Extract, exactly as written, the line that contains "Viewport: 898px width, 1001px height." and all lines after it through the end of the records. Omit pictures.
* * *
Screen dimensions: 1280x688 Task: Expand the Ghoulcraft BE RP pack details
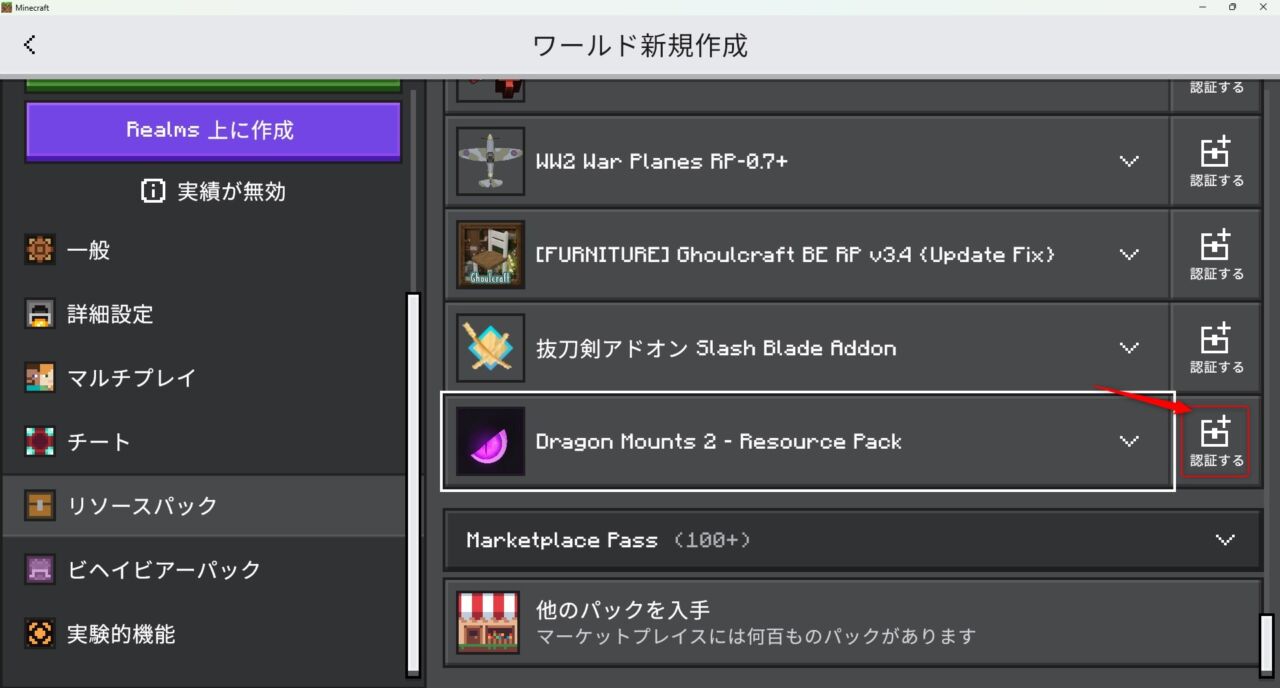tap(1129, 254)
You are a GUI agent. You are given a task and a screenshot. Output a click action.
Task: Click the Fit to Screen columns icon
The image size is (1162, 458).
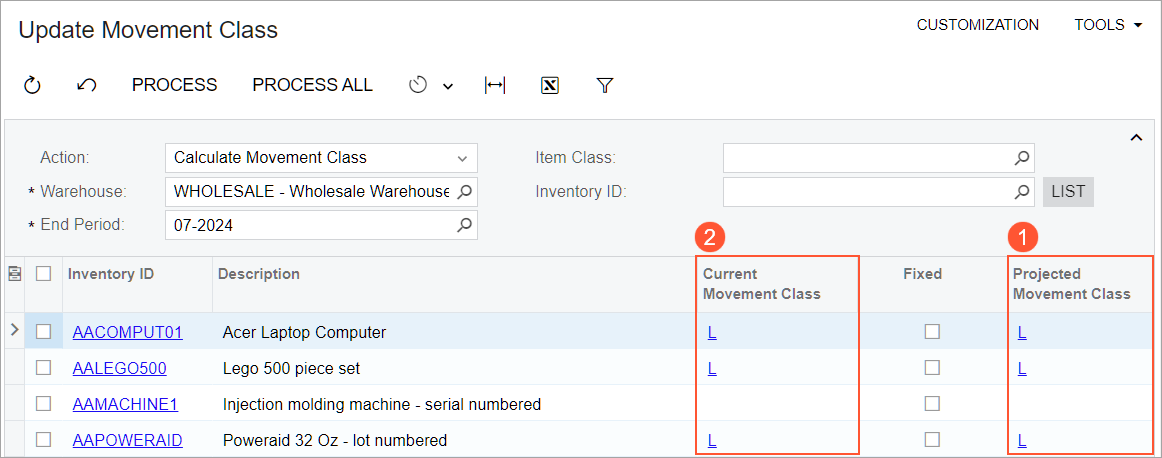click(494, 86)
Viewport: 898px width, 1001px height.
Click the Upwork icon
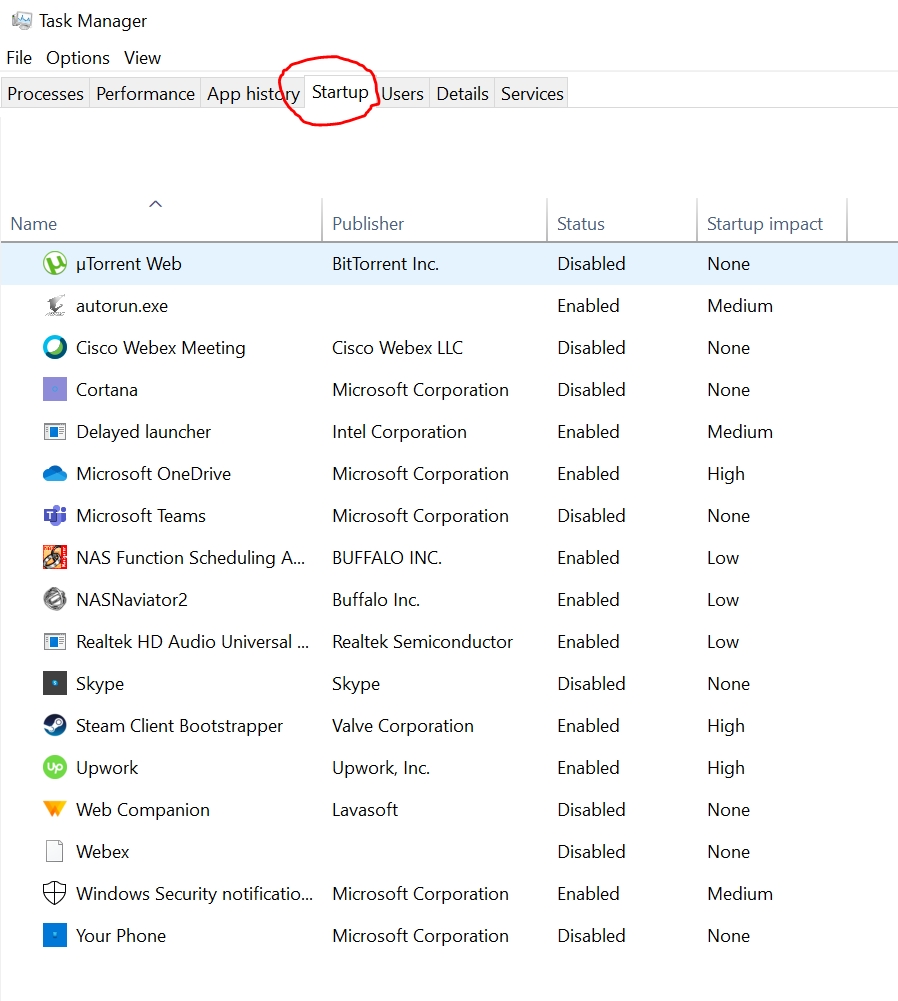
* * *
■ **RESPONSE TO THIS EXERCISE**:
Viewport: 898px width, 1001px height.
Click the Upwork icon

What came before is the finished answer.